_TO DO_: Can you turn the rows into a JSON list of strings, one string per line, beginning at the line that has "Point to the number 13 before feet" and stopping after the line that has "556x468 pixels. tap(23, 444)"? Skip blank lines and leave the pictures out.

Items listed in a dataset

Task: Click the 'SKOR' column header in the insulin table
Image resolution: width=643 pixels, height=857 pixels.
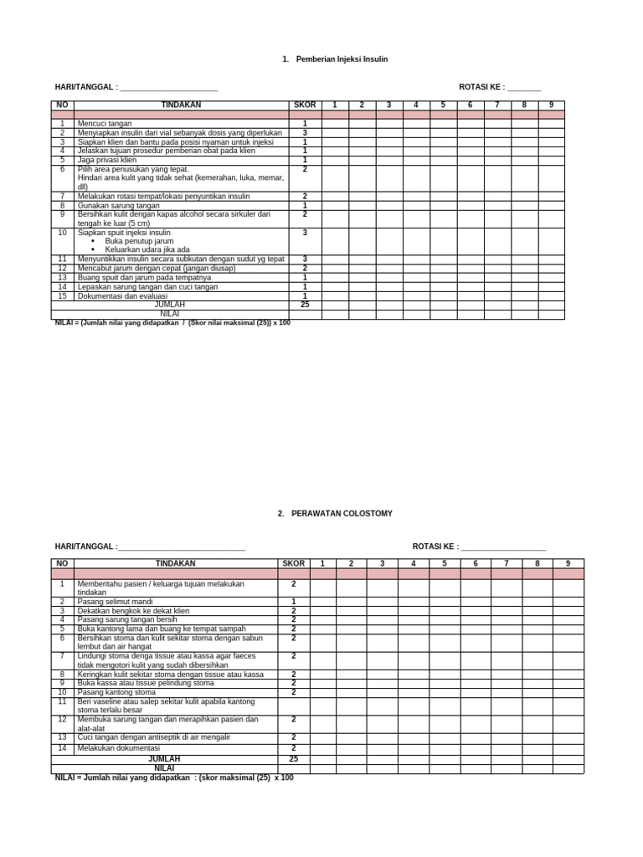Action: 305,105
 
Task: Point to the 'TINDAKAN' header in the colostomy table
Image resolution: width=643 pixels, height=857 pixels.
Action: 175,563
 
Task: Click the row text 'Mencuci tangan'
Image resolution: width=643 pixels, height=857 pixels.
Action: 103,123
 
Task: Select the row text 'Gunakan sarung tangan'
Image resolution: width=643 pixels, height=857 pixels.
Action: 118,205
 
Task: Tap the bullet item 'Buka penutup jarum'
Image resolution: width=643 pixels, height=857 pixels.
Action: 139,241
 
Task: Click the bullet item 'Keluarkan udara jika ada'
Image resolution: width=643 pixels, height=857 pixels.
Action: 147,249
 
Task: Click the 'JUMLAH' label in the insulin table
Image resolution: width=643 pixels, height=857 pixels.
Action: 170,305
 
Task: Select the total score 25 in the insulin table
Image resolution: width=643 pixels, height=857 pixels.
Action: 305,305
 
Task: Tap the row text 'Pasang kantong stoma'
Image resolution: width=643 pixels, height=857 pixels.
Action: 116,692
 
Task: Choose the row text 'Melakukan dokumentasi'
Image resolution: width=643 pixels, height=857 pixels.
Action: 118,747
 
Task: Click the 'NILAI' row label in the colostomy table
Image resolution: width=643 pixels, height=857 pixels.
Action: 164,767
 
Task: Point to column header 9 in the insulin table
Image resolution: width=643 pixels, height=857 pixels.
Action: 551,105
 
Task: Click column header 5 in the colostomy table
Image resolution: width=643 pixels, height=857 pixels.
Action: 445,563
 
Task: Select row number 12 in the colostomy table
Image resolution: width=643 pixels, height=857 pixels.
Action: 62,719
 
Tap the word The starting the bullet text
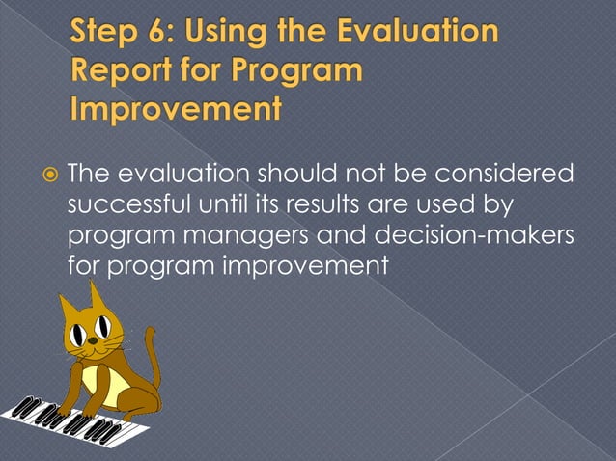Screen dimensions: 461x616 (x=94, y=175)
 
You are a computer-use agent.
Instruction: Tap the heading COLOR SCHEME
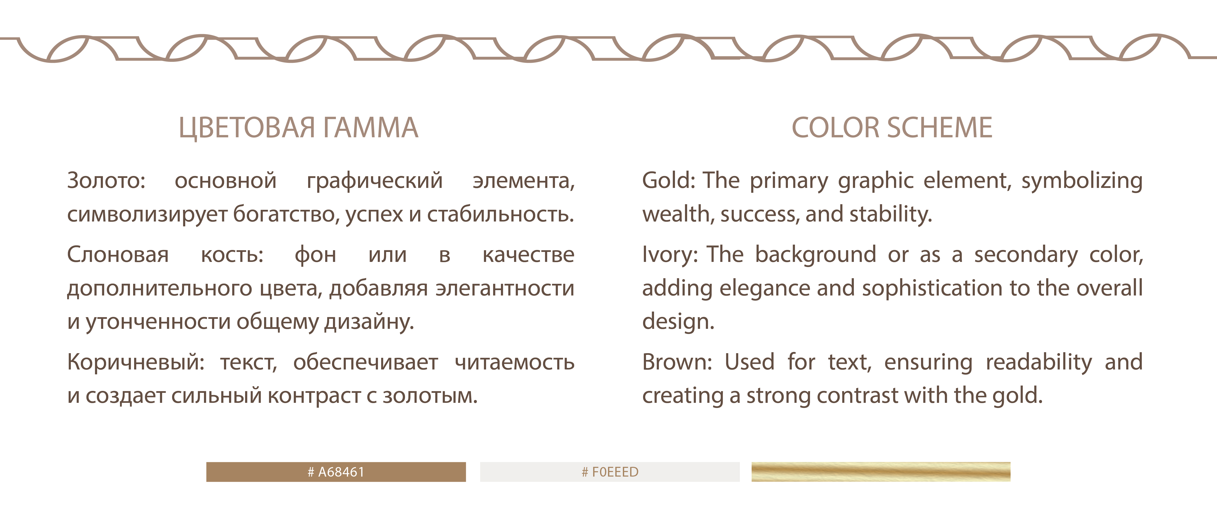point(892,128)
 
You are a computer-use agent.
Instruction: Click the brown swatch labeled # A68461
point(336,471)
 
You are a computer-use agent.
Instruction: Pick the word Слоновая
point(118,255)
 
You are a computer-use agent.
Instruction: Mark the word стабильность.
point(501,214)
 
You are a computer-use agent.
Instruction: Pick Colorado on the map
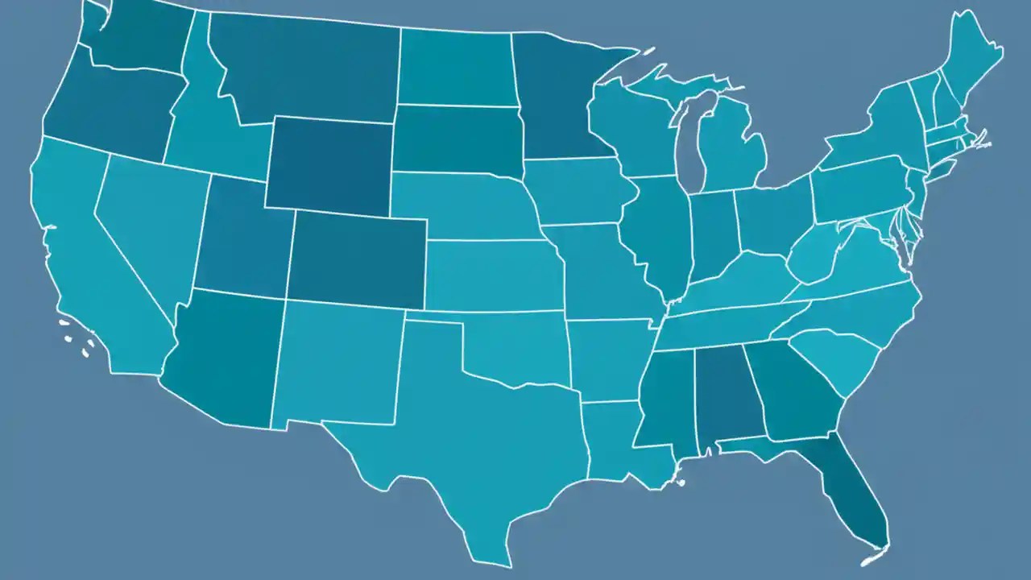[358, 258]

--

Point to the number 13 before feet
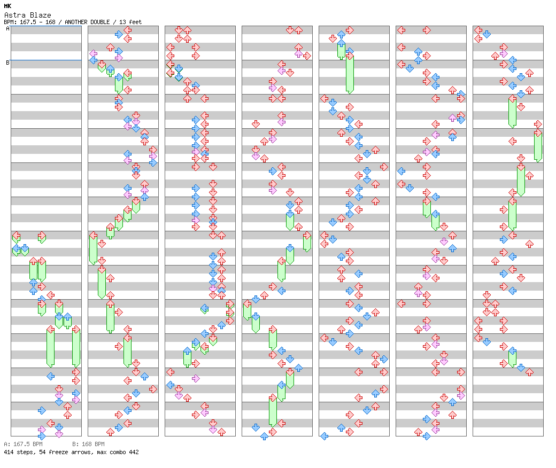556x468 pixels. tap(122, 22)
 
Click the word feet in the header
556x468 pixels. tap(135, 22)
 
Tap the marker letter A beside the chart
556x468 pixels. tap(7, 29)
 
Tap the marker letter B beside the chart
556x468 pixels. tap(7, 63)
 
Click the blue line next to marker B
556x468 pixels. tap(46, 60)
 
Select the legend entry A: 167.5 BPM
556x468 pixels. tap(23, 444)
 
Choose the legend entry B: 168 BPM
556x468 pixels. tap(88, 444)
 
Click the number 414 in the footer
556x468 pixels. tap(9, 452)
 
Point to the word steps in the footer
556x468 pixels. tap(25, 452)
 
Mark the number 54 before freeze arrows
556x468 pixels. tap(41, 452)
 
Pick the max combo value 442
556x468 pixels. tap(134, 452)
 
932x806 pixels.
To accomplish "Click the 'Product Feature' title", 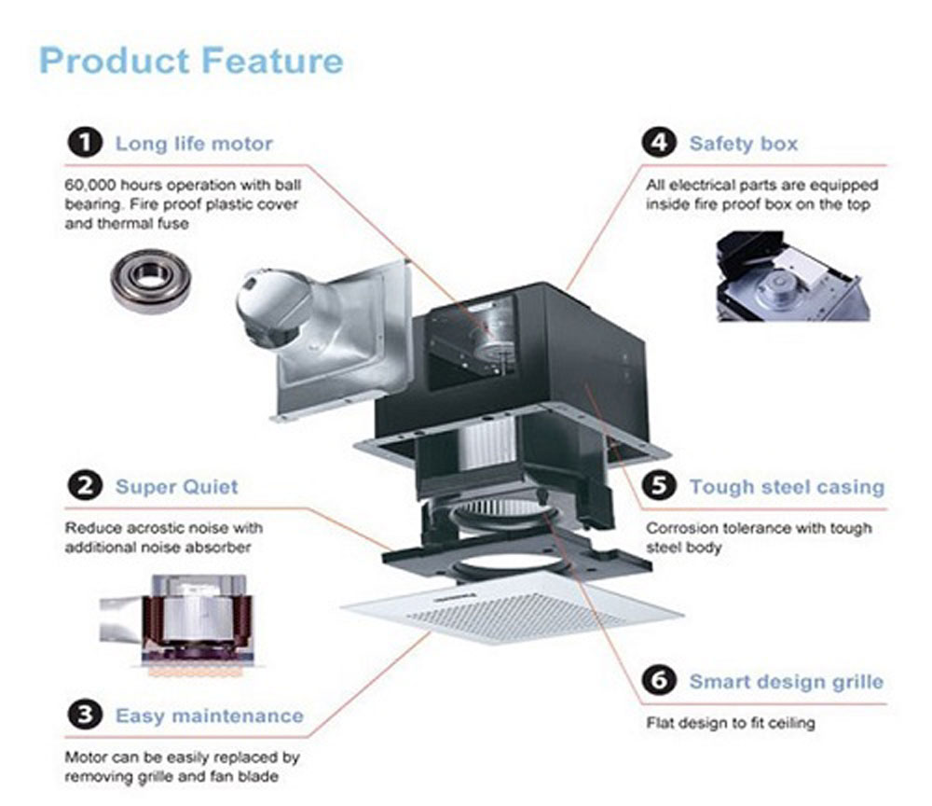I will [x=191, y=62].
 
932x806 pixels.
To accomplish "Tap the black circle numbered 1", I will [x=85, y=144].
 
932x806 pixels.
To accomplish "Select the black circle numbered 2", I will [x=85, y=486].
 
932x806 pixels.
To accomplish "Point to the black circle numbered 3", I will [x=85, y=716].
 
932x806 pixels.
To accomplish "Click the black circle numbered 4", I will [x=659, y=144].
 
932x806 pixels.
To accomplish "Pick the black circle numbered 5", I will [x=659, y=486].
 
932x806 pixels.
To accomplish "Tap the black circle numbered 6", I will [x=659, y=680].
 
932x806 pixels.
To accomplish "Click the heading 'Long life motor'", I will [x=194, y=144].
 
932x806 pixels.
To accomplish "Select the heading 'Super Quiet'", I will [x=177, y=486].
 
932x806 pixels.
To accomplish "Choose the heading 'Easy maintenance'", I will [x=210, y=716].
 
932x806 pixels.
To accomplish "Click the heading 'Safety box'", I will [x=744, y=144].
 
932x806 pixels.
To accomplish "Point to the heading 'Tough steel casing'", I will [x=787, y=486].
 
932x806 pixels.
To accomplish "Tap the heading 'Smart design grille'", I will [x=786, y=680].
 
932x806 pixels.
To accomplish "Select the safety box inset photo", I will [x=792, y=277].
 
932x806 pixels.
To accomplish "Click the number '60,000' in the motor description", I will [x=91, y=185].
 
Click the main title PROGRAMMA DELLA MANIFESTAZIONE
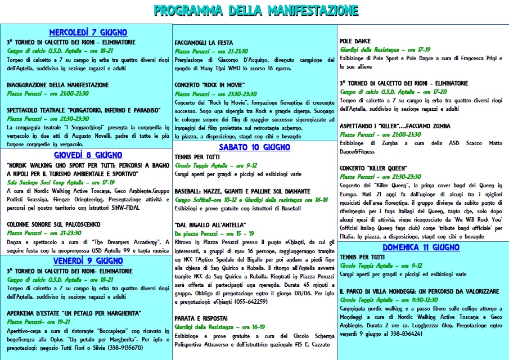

_EXPECTED ANSWER_:
[
  "Point to the number 13 before feet",
  "556x468 pixels. tap(122, 22)",
  "Click the word feet in the header",
  "556x468 pixels. tap(135, 22)",
  "Tap the marker letter A beside the chart",
  "556x468 pixels. tap(7, 29)",
  "Tap the marker letter B beside the chart",
  "556x468 pixels. tap(7, 63)",
  "Click the blue line next to marker B",
  "556x468 pixels. tap(46, 60)",
  "Select the legend entry A: 167.5 BPM",
  "556x468 pixels. tap(23, 444)"
]